-- What to produce --
Scan the entries below for the string "will" and copy every line where it turns up.

-- Given information --

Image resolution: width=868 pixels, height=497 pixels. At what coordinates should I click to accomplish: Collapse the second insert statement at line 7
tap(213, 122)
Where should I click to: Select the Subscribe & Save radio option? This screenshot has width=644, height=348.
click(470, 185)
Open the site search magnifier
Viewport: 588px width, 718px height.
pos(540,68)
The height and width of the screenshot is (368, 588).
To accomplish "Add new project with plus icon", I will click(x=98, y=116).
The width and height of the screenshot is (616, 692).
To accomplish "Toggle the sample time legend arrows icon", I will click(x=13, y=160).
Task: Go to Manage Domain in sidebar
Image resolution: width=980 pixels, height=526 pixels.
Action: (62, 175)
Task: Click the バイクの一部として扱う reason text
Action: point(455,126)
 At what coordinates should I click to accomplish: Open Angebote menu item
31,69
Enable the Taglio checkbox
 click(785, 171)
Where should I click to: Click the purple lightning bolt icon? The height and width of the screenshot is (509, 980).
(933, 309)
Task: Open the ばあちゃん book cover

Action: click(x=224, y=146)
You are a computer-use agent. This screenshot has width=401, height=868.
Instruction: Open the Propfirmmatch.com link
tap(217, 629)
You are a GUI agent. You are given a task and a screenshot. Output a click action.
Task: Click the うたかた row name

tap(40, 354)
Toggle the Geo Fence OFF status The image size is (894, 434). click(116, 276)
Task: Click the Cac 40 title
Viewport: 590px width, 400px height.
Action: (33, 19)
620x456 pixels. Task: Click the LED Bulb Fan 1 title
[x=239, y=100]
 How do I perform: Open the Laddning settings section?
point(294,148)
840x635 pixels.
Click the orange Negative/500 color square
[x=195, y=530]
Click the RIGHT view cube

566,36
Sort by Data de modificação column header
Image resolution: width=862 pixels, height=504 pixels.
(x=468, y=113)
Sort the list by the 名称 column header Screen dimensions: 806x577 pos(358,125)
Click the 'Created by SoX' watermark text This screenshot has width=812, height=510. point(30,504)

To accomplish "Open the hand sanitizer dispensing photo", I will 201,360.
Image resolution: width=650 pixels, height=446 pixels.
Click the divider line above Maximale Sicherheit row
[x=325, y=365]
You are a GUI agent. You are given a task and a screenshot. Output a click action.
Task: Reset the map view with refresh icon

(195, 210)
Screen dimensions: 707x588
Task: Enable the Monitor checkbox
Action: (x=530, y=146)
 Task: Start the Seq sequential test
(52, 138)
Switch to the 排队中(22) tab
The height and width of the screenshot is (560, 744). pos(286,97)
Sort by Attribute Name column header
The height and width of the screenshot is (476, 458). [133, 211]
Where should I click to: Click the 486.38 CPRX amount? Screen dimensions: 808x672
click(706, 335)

-- Written reply --
To accomplish "Add new project with plus icon", I will click(x=98, y=116).
To accomplish "Toggle the sample time legend arrows icon", I will click(x=13, y=160).
To accomplish "Open the hand sanitizer dispensing photo", I will 201,360.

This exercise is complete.